BEGIN Provided records

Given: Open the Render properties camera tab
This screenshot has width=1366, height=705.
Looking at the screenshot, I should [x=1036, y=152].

END Provided records
BEGIN Provided records

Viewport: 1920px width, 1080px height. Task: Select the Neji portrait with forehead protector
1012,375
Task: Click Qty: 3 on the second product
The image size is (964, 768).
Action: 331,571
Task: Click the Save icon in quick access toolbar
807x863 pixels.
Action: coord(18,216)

END Provided records

* [Aim of the task]: Where in the records does the string "Click" appear? Copy every line that has it.

* [Answer to this problem]:
Task: Click Qty: 3 on the second product
Task: Click the Save icon in quick access toolbar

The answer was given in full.